(Dataset rows)
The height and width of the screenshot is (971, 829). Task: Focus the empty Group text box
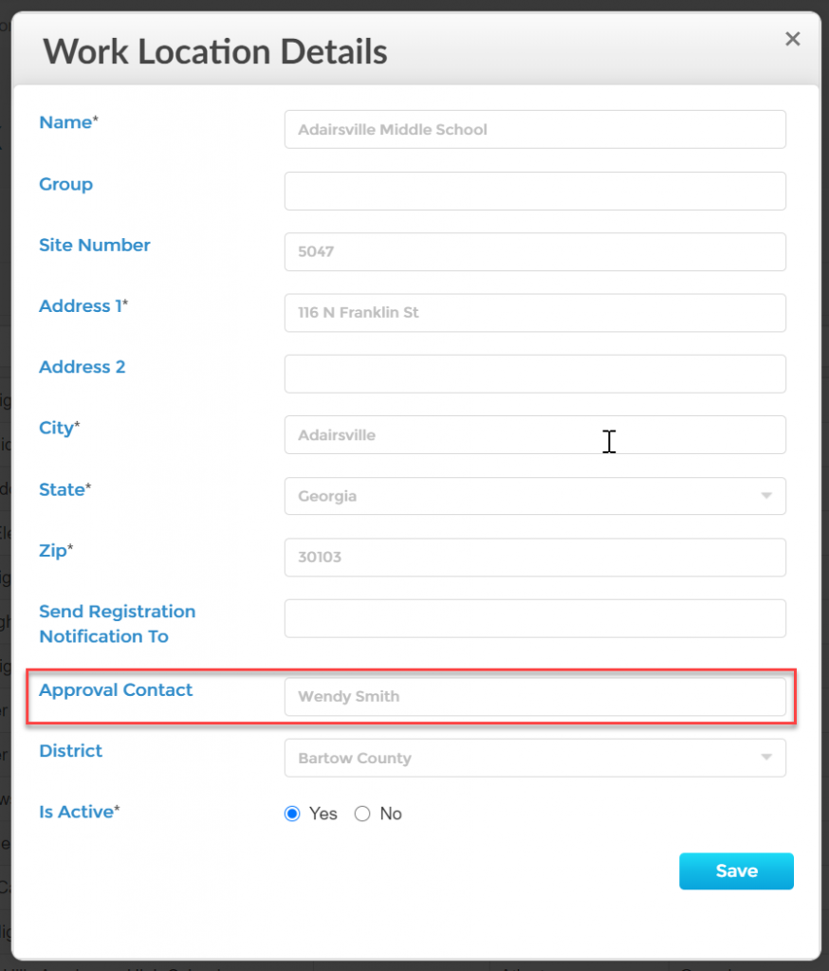[x=535, y=191]
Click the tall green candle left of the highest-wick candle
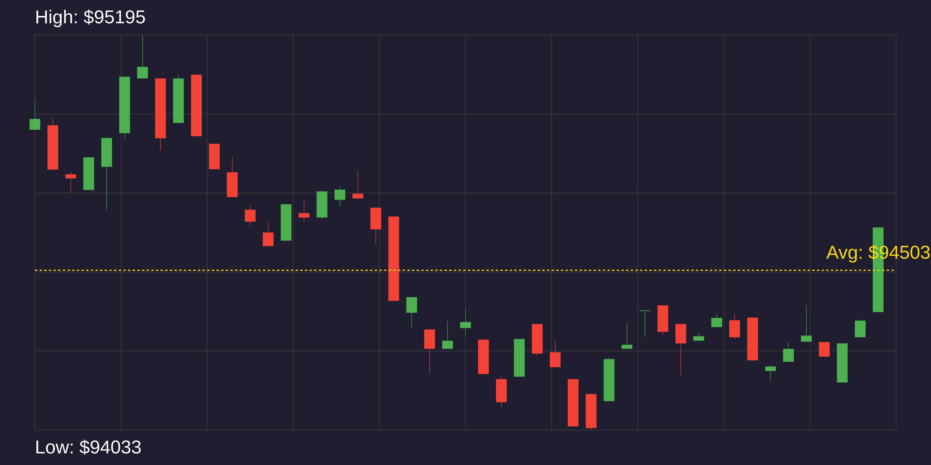The width and height of the screenshot is (931, 465). point(125,105)
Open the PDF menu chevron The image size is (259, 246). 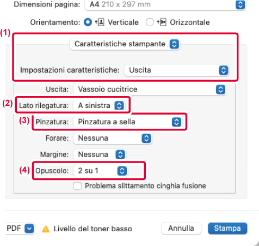[29, 229]
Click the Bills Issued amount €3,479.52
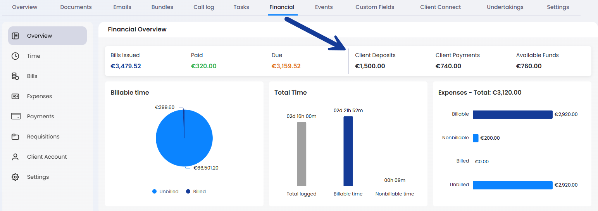This screenshot has height=211, width=598. (126, 66)
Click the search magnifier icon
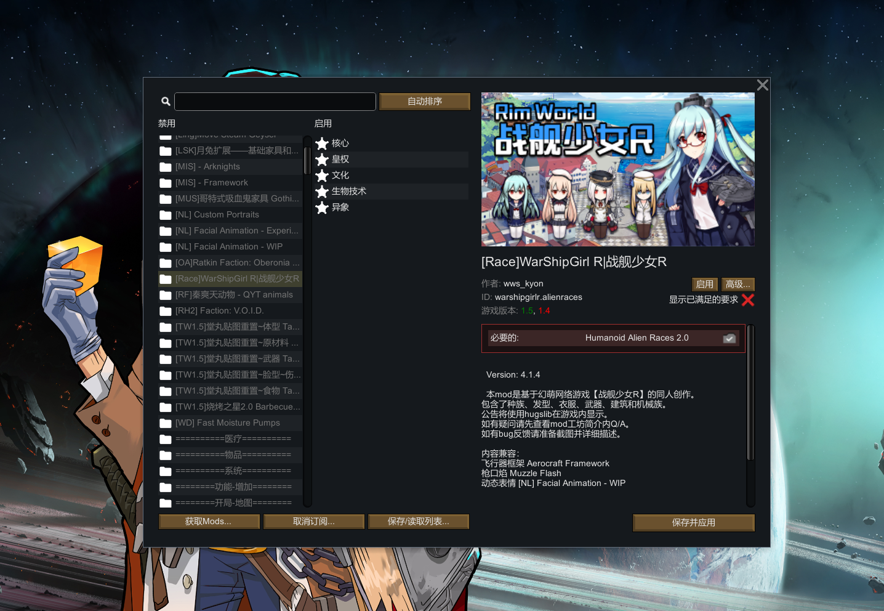884x611 pixels. tap(166, 102)
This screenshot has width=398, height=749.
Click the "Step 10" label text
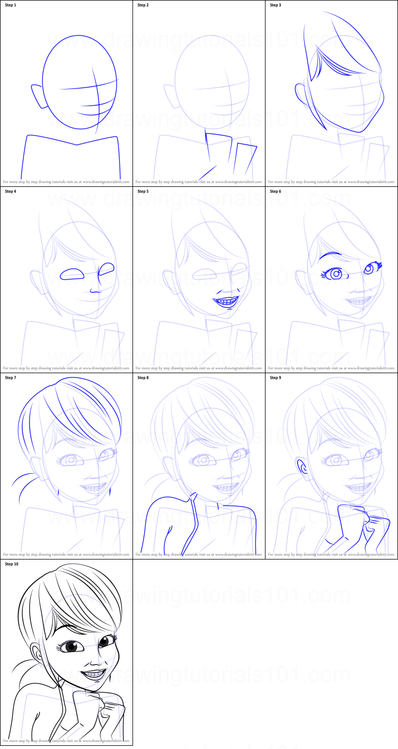12,564
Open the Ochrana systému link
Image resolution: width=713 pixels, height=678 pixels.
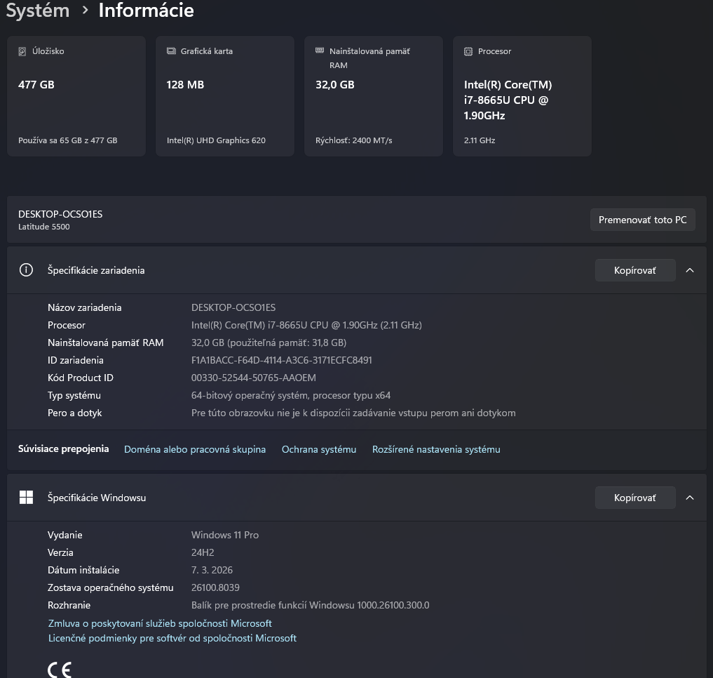[319, 449]
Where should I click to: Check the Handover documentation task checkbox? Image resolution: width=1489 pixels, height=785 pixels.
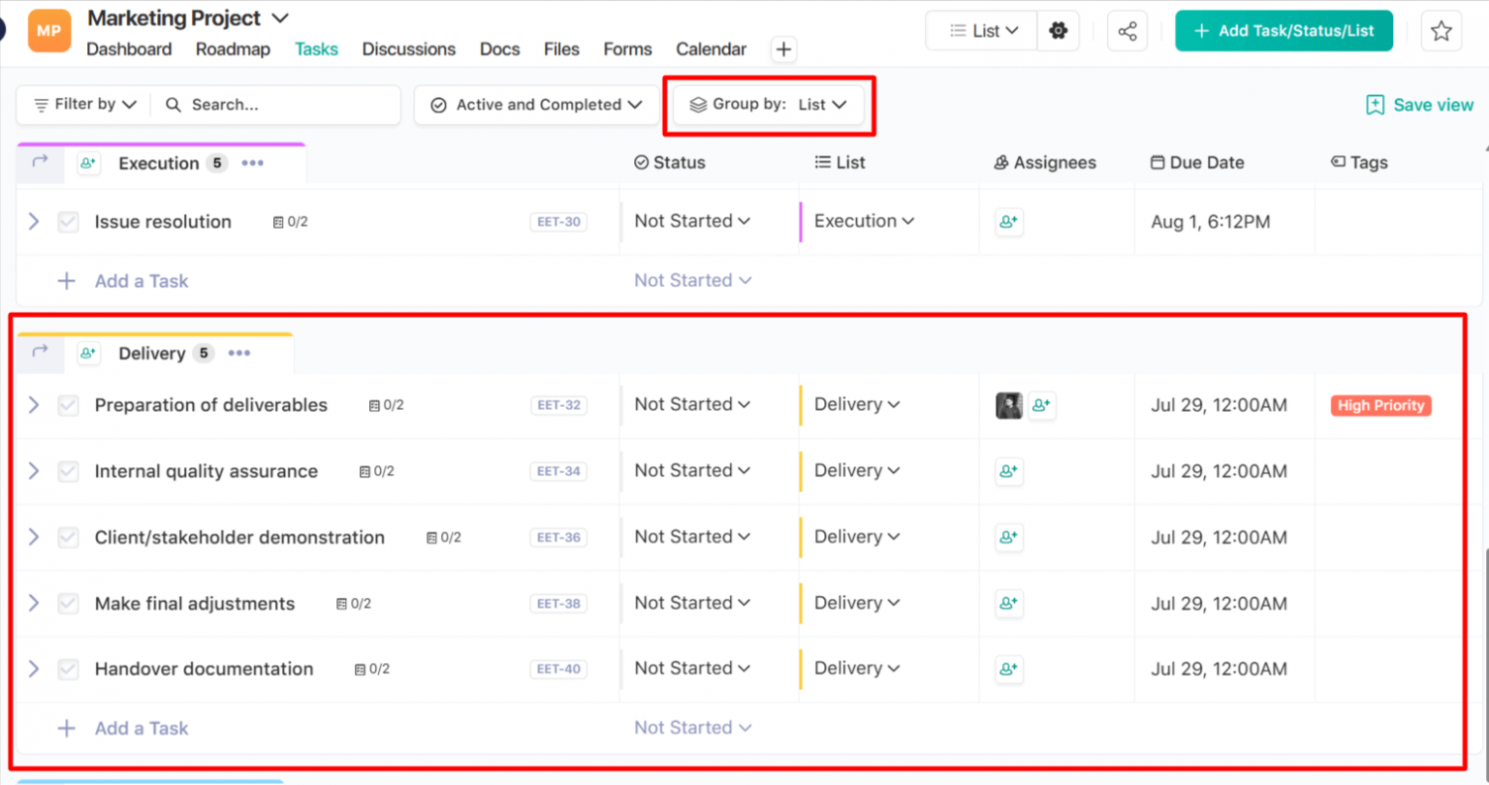coord(68,669)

--- Task objective ---
Give everything from the line containing "Click the Bills Issued amount €3,479.52" down to the end of the items as a JSON list of strings, one string per line, with blank lines and the pictures left out.

--- Output below ---
[
  "Click the Bills Issued amount €3,479.52",
  "This screenshot has height=211, width=598. (126, 66)",
  "Click the search magnifier icon",
  "884x611 pixels. tap(166, 102)",
  "This screenshot has width=398, height=749.",
  "Click the \"Step 10\" label text",
  "12,564",
  "Open the Ochrana systému link",
  "Image resolution: width=713 pixels, height=678 pixels.",
  "[319, 449]",
  "Where should I click to: Check the Handover documentation task checkbox? Image resolution: width=1489 pixels, height=785 pixels.",
  "coord(68,669)"
]